Market segmentation is the practice of dividing a population into smaller, unique groupings of people for the purpose of targeting, product development, customer journeys, etc.
Most of the time, a market segmentation study is done with a balance of rigor and creativity. The rigor comes in how it’s done — typically though cluster analysis of attitudinal, behavioral, and psychographic data. The art comes in how output is analyzed and how clusters are named. It’s a time consuming process that can pay dividends if used correctly.
I, however, have always enjoyed going against the grain and my segmentation of the shoppers at Newfield Avenue’s Grade A supermarket is based purely on observations of what I saw at my favorite store today (the day before a forecasted snow event). Here are the segments I’ve found:
Mothball Marys. If you’ve ever been to daily mass in a Catholic Church, you know exactly who I’m talking about. They can typically be found congregating in the canned soup aisle continuing the conversation they started after the closing prayer at St. Gabriel’s. And yes, they smell like mothballs and have no concerns whatsoever about blocking the aisle and preventing fellow shoppers from moving between Chef Boyardee’s delicacies and the section where Chunky Soups are shelved.

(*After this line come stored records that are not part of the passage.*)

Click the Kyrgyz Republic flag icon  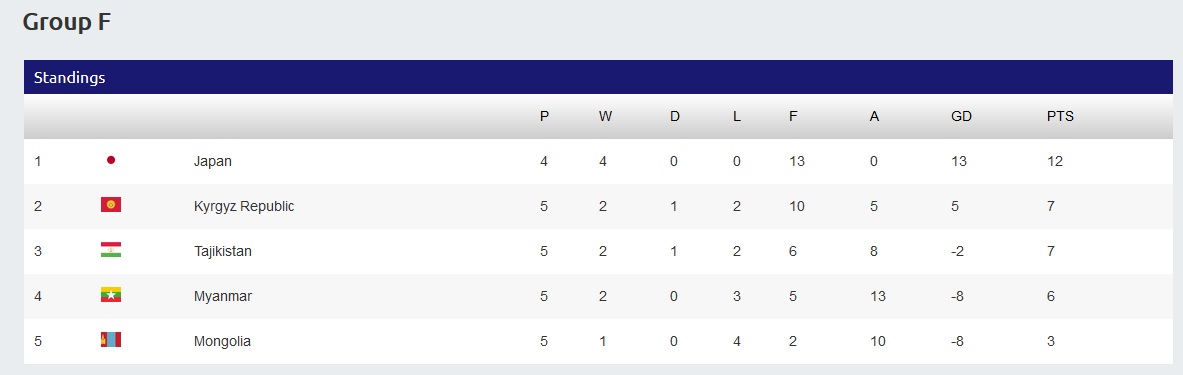pyautogui.click(x=111, y=205)
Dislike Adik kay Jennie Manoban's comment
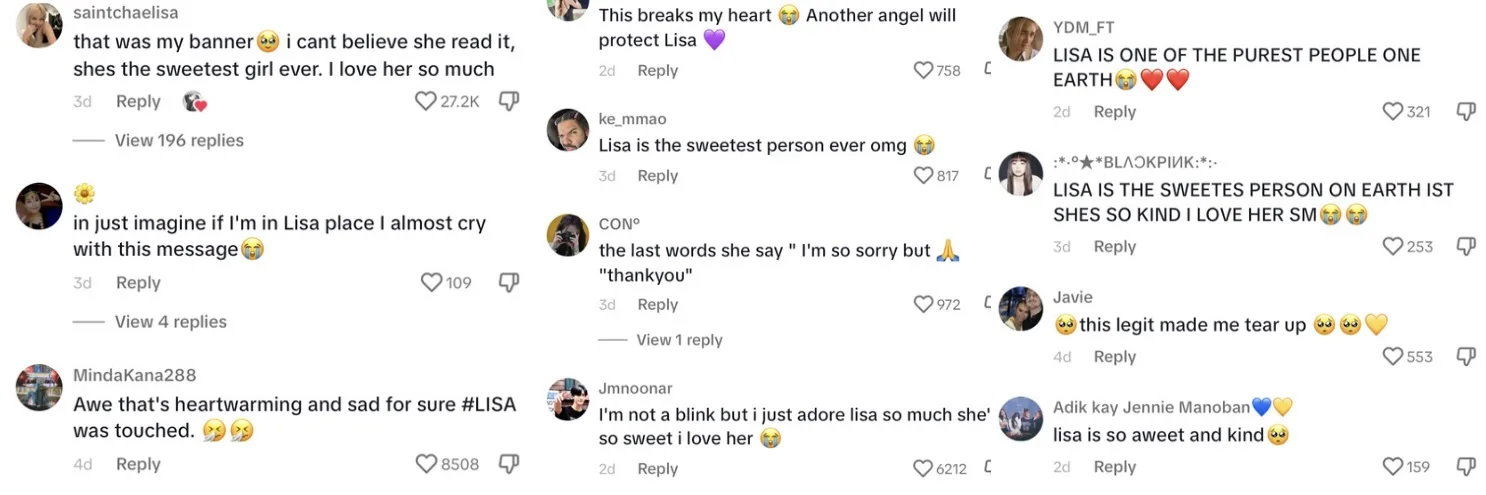This screenshot has width=1486, height=495. tap(1465, 466)
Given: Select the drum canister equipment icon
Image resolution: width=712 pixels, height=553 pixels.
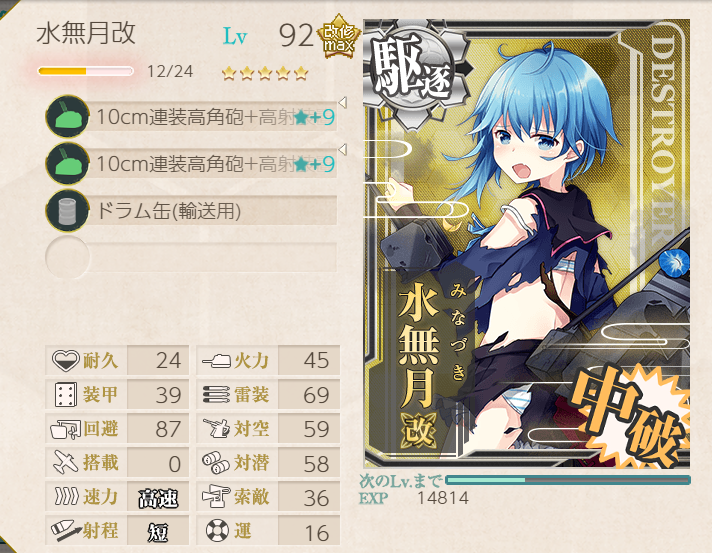Looking at the screenshot, I should point(67,211).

To reach them, marketers are advised to place ads in the back of church bulletins or on those little prayer cards handed out in funeral homes.
Catastrophe Carls. These are guys who linger in the aisles where bread, milk, and batteries are shelved. Their basket likely includes ice melt and a snow shovel (or two). They walk around anxiously as if the person in front of them is going to get the last half gallon of 1% and/or the last loaf of Home Pride. These fellas can best be targeted by ads on the paddles of a defibrillator or brief, twitter like messages on labels of heart medication.
Label Lauras. These are women who will stop traffic in the aisle in order to read ever single ingredient on the back of a packaged food. They think they are being healthy but are really only kidding themselves because scrutinizing the label on the back of an Enntenmann’s all butter french crumb cake and comparing it to the NY style crumb cake and selecting the latter because it has fewer grams of sugar does not, nor will it ever, make one a healthy eater. Label Laura’s can best be targeted by placing ads in home workout videos and, of course, subliminal messaging under any label they are trying to read.
Clueless Christophers. These are guys who can’t find half the items on their shipping list but refuse to ask a store associate for help. As a result, they can be found wandering up and down each aisle multiple times looking for something like Shake-n-Bake, which you think would be shelved near breadcrumbs but, for some reason, isn’t. They can best be targeted though basically any TV program or magazine that targets men because, let’s face it, all of us guys are Clueless Christophers.